08h39, 17 de Fevereiro de 2009 Luis Vilar
De acordo com o presidente da Central Única dos Trabalhadores (CUT) em Alagoas, Isaac Jackson, os manifestantes que ocuparam o plenário da Assembleia Legislativa do Estado de Alagoas, na tarde de ontem, devem permanecer no plenário até o final da tarde de hoje, inclusive realizando a sessão parlamentar. Isaac Jackson coloca que os manifestantes devem eleger “27 deputados do povo” para votarem dois decretos que serão encaminhados ao governador de Alagoas, Teotonio Vilela Filho (PSDB).
Os decretos não possuem sustentação jurídica, mas servirão como mais uma forma de protesto para pedir a cassação dos deputados estaduais suspeitos de corrupção, que foram denunciados em inquérito da Polícia Federal, durante a Operação Taturana. Os manifestantes devem ainda brigar pela redução do duodécimo. Para o protesto que ocorre na tarde de hoje, os manifestantes esperam reunir mais de 10 mil pessoas.
O clima no local é de tranquilidade. Ocupam a Assembleia integrantes do Movimento Social de Combate à Corrupção e a Criminalidade, do Movimento Sem Terra, da CUT, dentre outros membros de sindicatos e entidades da sociedade civil organizada. O protesto agendado para a tarde de hoje deve suspender a primeira sessão regimental do ano.
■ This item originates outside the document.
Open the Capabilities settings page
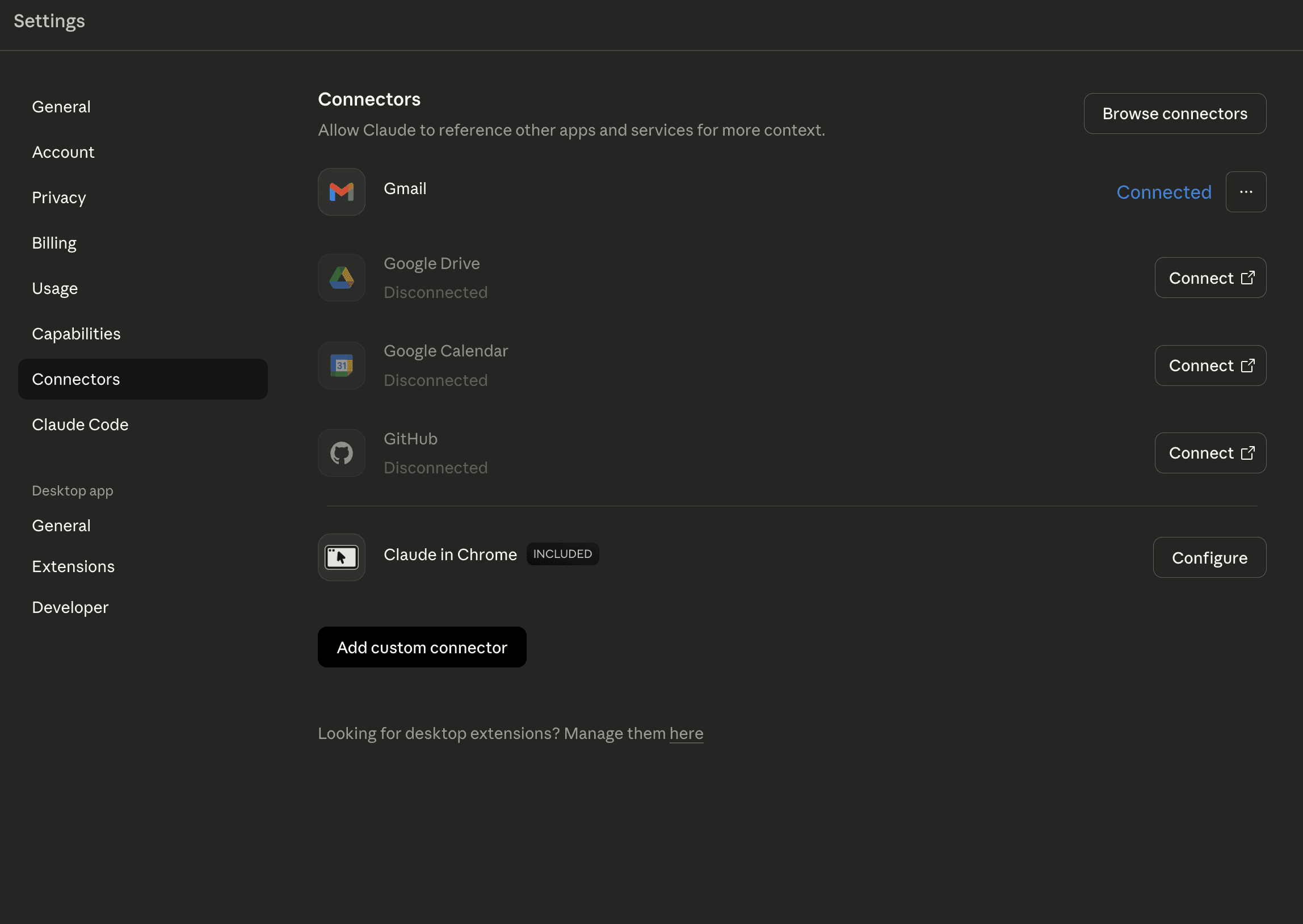This screenshot has height=924, width=1303. tap(76, 334)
O deputado Fernando Toledo (PSDB), que preside interinamente a Casa de Tavares Bastos, encontra-se viajando.
“Nosso objetivo hoje é eleger os 27 deputados populares e votar os dois decretos, encaminhado ao governador. Se ele não tiver legitimidade agora, pelo menos deve valer muito em 2010”, colocou Isaac Jackson se referindo ao ano eleitoral que se aproxima, quando os deputados estaduais afastados envolvidos na Taturana devem tentar a reeleição.
“Hoje é dia 17 e este tem sido um número histórico para Alagoas”, coloca ainda o presidente da CUT, lembrando do “17 de julho”, que resultou no impeachment do então governador Divaldo Suruagy. O presidente da CUT defende que os “deputados populares” aprovem a redução do duodécimo em R$ 23 milhões. “Daremos também posse definitiva aos suplentes no ato de hoje”, coloca Jackson.
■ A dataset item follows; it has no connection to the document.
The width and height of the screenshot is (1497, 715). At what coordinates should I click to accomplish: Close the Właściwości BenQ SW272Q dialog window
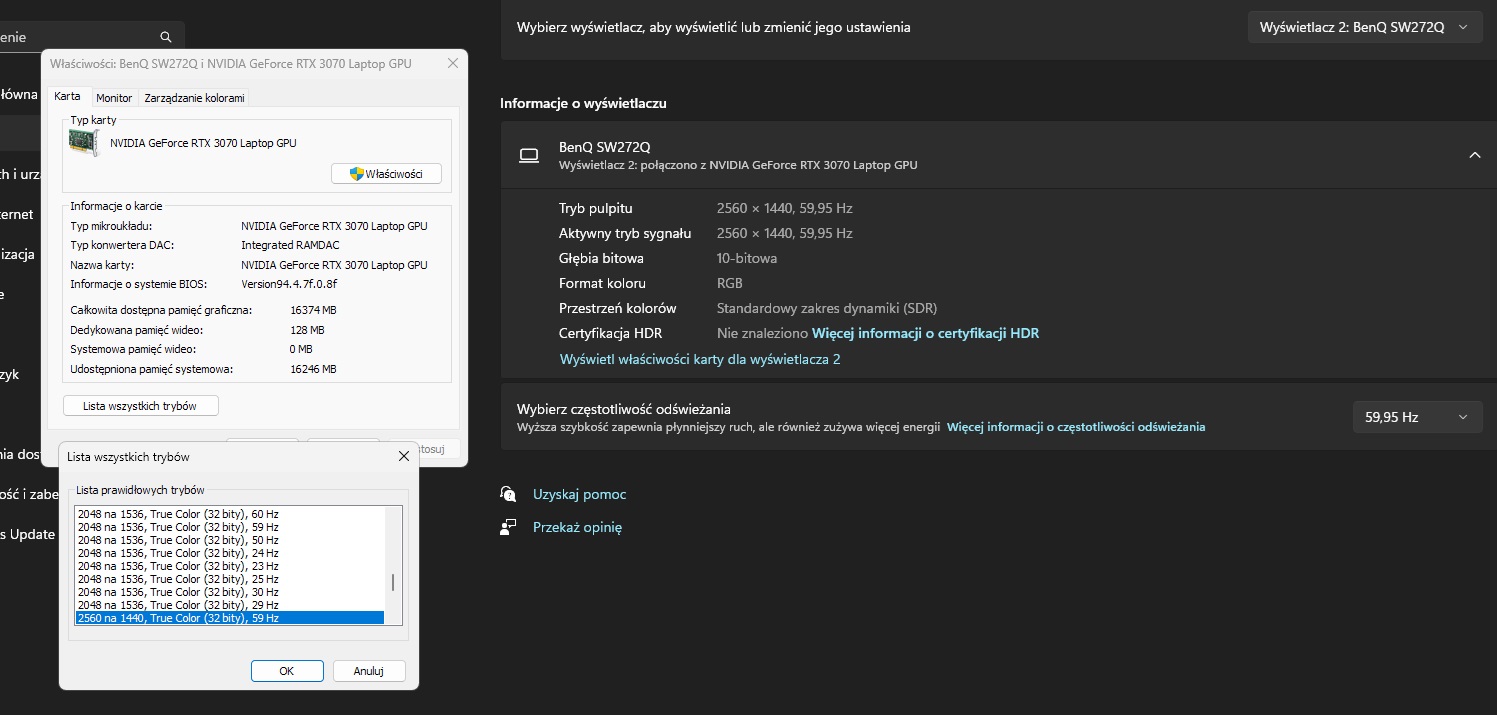click(452, 64)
O presidente da CUT frisou ainda que a invasão do plenário foi antecipada, porque os manifestantes tinham informações de que na tarde de hoje seria utilizado o Batalhão de Operações Especiais (Bope) para garantir a funcionalidade da Assembleia. “Não queríamos um confronto de trabalhador com a polícia, por esta razão fizemos a ocupação de forma ordeira e pacífica”, salientou.
Os manifestantes ocuparam apenas o plenário. O prédio com os gabinetes e a parte administrativa da Assembleia Legislativa não está ocupada, conforme Isaac Jackson. “Só ocupamos o plenário e dentro de um protesto pacífico”, repetiu o presidente da CUT.
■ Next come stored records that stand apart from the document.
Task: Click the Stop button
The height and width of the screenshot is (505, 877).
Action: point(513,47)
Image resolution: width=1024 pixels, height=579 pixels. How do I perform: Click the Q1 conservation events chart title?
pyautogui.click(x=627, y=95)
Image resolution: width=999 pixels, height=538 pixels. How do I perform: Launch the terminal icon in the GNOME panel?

O presidente da CUT ressaltou, ainda, que mesmo que os decretos não possuam valor legal, há estratégias sendo traçadas para que os deputados estaduais afastados sejam cassados. Membros do Fórum de Combate ao Crime Organizado (Focco) devem se reunir com os partidos políticos para fomentar a discussão sobre o pedido de cassação partindo das agremiações.
Os suplentes já fizeram isto via PTB, mas o partido – que é presidido pelo senador Fernando Collor de Mello – ainda não deu prosseguimento ao pedido. “O Focco deve cobrar dos partidos políticos um posicionamento. No caso do PTB, eles possuem diversos suplentes, logo interesse direto na questão. Ele deveria ser o principal partido político”, colocou Isaac Jackson.
Outro partido que pode pedir a cassação é o Democratas. “Caso os partidos não peçam e quebrem o que preconiza seus regimentos, dão brecha para que os suplentes mudem de sigla partidária e possam em um novo partido pedir a cassação. Neste momento, cada um tem que assumir o seu papel”, frisou.